SOLOPOS.COM - Calon Wakil Presiden Nomor Urut 03 Muhaimin Iskandar atau Cak Imin (kiri) memberikan keterangan kepada wartawan usai kunjungannya di Pondok Pesantren Darul Karomah, Gandekan, Jebres, Solo, Senin (5/2/2024). (Solopos.com/Joseph Howi Widodo)

Solopos.com, SOLO–Calon wakil presiden (cawapres) nomor urut 01, Muhaimin Iskandar yang akrab dipanggil Gus Imin menanggapi gerakan petisi dari civitas academica dari sejumlah kampus yang makin kencang mendekati pelaksanaan pemungutan suara.

Suara kampus itu merupakan peringatan keras alias alarm bagi pemerintah dan partai politik (parpol). Sejumlah civitas academica dari sejumlah pergurun tinggi di Indonesia melayangkan kritik terbuka atas kondisi demokrasi dalam masa pemerintahan Presiden Joko Widodo (Jokowi).
Mereka mengaku prihatin atas hancurnya tatanan hukum dan demokrasi saat bergulirnya  tahapan kontestasi politik.

Promosi Lebaran Zaman Now, Saatnya Bagi-bagi THR Emas dari Pegadaian

“Ini lampu merah atau peringatan keras bagi pemerintah, termasuk partai politik (parpol) agar segera memperbaiki kondisi demokrasi dan tatanan hukum. Jangan sampai ada vonis dari rakyat yang bisa berpotensi menimbulkan chaos. Ini catatan buruk demokrasi,” kata dia, seusai mengunjungi Pondok Pesantren (Ponpes) Darul Karomah, Gandekan, Jebres, Senin (5/2/2024).

### YANG DIMINTA
Tolong salin tanpa perubahan bagian teks berita di atas yang diawali kata-kata "Suara kampus itu" dan diakhiri "tahapan kontestasi politik.".

(Butir dari sebuah dataset)
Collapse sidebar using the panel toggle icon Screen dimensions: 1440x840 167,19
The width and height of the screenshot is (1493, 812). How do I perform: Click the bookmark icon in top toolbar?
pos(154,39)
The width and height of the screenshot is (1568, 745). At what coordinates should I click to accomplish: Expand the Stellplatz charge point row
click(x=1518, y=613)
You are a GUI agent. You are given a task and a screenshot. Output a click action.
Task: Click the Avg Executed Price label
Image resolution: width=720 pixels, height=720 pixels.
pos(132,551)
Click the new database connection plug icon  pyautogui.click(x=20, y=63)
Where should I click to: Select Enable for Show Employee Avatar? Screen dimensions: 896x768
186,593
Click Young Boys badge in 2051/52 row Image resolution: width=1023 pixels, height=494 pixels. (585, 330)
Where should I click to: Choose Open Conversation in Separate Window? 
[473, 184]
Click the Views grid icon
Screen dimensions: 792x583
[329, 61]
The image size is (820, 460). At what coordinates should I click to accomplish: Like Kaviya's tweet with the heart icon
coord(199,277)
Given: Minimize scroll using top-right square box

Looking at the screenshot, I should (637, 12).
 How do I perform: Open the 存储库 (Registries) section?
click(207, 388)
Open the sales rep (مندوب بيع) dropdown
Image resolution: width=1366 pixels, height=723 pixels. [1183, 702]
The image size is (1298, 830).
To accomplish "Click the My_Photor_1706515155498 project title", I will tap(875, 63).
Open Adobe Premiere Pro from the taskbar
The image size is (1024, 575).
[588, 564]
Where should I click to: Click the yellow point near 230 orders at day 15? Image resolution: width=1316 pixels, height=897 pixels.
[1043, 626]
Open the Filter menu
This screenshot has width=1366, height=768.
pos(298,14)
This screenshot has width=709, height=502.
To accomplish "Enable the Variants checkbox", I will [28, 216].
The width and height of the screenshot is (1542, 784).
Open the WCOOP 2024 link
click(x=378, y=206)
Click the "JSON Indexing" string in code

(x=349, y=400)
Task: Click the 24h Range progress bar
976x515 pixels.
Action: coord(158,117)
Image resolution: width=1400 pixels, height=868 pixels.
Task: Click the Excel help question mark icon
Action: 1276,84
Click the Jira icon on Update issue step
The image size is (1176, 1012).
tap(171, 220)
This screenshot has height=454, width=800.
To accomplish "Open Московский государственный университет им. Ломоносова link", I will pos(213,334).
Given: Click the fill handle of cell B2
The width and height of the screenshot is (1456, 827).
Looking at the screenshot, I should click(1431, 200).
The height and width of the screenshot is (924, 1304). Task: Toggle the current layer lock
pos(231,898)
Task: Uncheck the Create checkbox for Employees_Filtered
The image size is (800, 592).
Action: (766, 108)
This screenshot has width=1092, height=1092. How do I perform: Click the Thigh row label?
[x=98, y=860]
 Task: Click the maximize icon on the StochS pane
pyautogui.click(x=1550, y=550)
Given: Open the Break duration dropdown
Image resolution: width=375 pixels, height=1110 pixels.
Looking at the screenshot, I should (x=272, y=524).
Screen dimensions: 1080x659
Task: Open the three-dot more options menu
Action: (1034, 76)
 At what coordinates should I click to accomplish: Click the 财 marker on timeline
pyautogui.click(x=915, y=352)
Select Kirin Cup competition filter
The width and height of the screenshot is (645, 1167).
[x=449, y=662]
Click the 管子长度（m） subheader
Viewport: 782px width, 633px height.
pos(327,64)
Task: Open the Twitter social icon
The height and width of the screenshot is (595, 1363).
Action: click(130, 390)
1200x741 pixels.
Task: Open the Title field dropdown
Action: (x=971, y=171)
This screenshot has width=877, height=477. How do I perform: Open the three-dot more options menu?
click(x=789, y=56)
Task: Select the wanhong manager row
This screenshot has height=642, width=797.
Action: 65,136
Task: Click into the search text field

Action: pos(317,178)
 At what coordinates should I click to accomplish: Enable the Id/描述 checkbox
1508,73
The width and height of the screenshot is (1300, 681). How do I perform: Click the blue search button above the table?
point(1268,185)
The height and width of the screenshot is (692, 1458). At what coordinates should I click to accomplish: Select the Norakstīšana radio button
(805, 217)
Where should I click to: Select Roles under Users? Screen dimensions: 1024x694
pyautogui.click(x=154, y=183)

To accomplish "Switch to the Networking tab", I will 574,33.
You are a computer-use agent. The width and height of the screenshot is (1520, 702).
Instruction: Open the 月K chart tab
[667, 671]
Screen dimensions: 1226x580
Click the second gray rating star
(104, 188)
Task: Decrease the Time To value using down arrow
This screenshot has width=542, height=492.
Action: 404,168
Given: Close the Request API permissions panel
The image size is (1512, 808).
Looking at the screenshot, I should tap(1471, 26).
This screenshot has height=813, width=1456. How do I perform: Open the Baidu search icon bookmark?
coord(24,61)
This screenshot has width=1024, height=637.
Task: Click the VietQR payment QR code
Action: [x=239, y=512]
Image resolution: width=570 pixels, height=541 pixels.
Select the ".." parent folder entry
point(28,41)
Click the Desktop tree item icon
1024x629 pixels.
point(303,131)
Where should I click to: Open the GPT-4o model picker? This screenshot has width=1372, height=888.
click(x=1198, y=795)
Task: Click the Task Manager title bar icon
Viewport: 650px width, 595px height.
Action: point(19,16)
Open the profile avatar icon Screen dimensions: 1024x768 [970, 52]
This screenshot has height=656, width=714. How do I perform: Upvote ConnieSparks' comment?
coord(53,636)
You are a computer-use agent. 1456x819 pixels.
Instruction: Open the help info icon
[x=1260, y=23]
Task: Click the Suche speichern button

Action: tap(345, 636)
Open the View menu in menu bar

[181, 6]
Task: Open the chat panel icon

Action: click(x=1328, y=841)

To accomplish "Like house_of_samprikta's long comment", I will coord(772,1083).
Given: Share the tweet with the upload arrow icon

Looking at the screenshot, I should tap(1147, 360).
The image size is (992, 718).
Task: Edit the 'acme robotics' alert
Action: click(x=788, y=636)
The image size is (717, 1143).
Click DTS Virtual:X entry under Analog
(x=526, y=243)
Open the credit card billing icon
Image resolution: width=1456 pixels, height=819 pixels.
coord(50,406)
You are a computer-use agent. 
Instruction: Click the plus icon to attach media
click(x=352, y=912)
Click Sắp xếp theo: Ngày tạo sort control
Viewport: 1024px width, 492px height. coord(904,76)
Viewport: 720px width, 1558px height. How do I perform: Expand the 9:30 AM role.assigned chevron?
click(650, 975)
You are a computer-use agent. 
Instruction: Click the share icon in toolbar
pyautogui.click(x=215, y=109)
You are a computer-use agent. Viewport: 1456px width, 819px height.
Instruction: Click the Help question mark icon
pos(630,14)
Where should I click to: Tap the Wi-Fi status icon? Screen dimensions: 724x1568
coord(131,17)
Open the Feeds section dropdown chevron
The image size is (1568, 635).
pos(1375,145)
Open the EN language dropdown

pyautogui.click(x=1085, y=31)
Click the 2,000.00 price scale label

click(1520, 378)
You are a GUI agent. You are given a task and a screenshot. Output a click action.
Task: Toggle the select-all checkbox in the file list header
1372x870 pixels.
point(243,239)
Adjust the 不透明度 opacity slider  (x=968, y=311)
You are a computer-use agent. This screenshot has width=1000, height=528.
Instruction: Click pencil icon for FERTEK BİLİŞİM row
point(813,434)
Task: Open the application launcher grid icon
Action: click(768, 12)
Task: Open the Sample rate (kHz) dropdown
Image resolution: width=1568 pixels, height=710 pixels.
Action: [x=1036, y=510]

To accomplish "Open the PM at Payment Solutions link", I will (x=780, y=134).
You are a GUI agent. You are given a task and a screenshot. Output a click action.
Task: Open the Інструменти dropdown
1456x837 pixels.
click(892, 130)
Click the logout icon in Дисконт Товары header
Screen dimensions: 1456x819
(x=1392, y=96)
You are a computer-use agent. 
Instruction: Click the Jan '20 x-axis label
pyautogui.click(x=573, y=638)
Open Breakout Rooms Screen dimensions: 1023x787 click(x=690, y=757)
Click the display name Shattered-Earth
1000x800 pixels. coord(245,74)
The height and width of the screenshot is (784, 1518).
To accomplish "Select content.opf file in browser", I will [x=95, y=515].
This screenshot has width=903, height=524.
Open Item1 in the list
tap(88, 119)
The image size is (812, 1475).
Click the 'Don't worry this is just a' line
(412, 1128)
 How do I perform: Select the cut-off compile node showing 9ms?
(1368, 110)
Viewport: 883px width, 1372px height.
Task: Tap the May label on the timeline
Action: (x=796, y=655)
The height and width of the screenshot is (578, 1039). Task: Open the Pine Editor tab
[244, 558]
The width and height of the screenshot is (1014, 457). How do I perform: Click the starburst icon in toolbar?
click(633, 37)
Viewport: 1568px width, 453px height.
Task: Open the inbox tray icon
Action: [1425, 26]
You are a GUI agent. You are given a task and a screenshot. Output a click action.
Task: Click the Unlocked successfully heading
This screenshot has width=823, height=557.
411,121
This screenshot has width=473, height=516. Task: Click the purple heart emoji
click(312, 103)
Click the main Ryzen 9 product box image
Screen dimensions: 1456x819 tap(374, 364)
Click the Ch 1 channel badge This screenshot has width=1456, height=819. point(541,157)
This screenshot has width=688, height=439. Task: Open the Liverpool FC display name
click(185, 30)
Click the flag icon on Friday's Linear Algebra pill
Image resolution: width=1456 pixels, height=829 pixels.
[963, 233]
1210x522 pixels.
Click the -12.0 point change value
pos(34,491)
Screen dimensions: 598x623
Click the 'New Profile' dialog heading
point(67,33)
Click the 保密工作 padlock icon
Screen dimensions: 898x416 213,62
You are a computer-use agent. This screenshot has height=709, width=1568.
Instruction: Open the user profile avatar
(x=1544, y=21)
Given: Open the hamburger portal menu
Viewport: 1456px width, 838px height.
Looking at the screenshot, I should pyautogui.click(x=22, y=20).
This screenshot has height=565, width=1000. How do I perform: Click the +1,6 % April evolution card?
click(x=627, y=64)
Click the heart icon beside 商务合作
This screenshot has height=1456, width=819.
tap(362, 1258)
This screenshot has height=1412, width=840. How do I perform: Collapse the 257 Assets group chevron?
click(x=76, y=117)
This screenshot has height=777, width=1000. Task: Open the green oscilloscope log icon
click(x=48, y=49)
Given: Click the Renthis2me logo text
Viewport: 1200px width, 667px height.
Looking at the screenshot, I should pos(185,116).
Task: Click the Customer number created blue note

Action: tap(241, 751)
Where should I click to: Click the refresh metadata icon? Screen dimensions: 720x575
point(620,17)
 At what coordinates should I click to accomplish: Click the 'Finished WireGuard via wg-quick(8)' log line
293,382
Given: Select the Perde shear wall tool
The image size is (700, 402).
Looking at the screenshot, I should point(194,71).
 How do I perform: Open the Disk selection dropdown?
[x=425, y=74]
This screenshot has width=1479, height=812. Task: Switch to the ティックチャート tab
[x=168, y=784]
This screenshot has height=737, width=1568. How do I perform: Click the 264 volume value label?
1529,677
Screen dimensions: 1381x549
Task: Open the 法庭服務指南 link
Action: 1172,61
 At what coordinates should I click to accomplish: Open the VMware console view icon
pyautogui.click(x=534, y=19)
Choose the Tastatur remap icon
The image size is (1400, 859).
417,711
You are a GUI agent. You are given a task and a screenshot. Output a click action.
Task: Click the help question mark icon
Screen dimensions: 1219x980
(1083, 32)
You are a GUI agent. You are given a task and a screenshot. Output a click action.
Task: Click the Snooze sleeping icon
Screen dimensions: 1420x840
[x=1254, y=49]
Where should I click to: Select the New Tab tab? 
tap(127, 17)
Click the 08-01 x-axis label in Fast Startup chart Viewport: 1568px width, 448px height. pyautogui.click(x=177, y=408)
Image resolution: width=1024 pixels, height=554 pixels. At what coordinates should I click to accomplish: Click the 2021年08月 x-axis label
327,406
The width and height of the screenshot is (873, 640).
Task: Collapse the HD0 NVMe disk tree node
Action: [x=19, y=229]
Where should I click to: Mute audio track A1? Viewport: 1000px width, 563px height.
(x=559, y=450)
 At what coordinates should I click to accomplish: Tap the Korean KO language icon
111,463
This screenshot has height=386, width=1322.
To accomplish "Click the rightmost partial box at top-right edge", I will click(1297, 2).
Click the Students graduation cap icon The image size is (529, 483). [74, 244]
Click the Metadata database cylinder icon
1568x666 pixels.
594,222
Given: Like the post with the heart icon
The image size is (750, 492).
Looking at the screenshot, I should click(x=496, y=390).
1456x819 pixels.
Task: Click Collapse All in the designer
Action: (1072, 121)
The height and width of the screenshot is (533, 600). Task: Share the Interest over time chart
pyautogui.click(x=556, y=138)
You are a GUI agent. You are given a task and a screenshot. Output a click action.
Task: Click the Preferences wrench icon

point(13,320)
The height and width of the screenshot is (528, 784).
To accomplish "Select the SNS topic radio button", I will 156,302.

### JAWABAN BENAR
Suara kampus itu merupakan peringatan keras alias alarm bagi pemerintah dan partai politik (parpol). Sejumlah civitas academica dari sejumlah pergurun tinggi di Indonesia melayangkan kritik terbuka atas kondisi demokrasi dalam masa pemerintahan Presiden Joko Widodo (Jokowi).
Mereka mengaku prihatin atas hancurnya tatanan hukum dan demokrasi saat bergulirnya  tahapan kontestasi politik.